Procuradora geral da República diz que só Flávio Bolsonaro deve ser blindado

A Procuradora-Geral da República afirma que a decisão de Toffoli não poderia abranger todas investigações abrangendo o COAF no país, apenas a de Flávio Bolsonaro

A Procuradoria-Geral da República apresentou um recurso nesta terça-feira (23) contra a decisão do presidente do Supremo Tribunal Federal (STF), Dias Toffoli , que suspendeu as investigações baseadas em relatórios financeiros do Conselho de Controle de Atividades Financeiras (Coaf).

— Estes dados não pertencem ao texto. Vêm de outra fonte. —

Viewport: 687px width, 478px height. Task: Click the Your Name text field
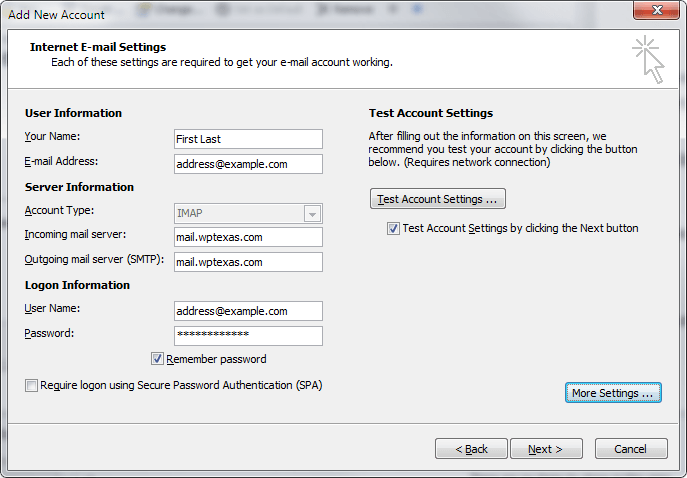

A decisão foi tomada após um pedido do senador Flávio Bolsonaro(PSL-RJ) no caso Queiroz. Raquel Dodge afirma que a decisão de Toffoli não poderia abranger todas investigações no país porque extrapola as condições iniciais do caso, e um juiz não pode ir além do que é solicitado pelas partes. Ela quer que a decisão seja restrita ao caso Queiroz.

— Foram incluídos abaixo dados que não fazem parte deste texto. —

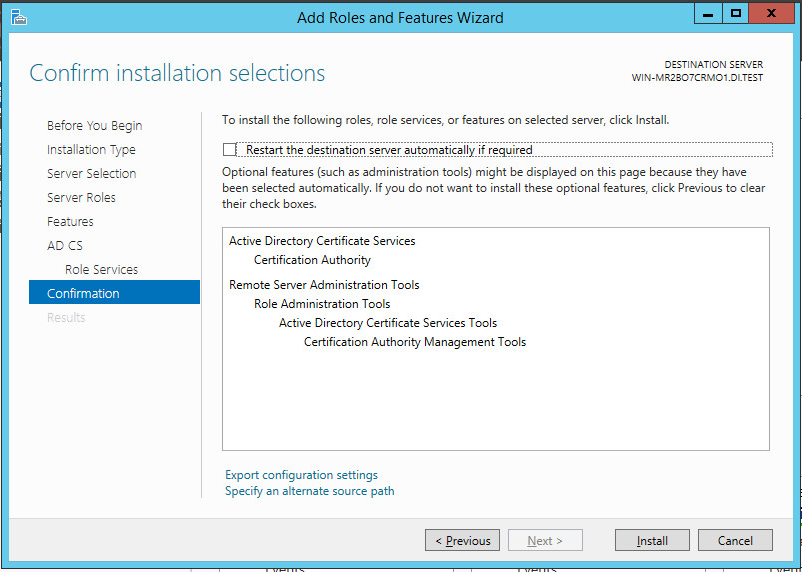
Task: Select the highlighted Confirmation step
Action: click(x=83, y=294)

“A decisão suspendeu toda e qualquer investigação, inquérito, PIC, ação penal e execução penal em curso no território nacional em que haja informação do COAF, da Receita Federal e do BACEN ao Ministério Público, o que vai muito além do que foi pedido pelo requerente em petição avulsa e pelo Ministério Público no recurso extraordinário”, afirmou.

Caberá agora a Toffoli decidir se modifica algum ponto de sua decisão ou se levará o assunto diretamente ao plenário do STF para discussão do mérito.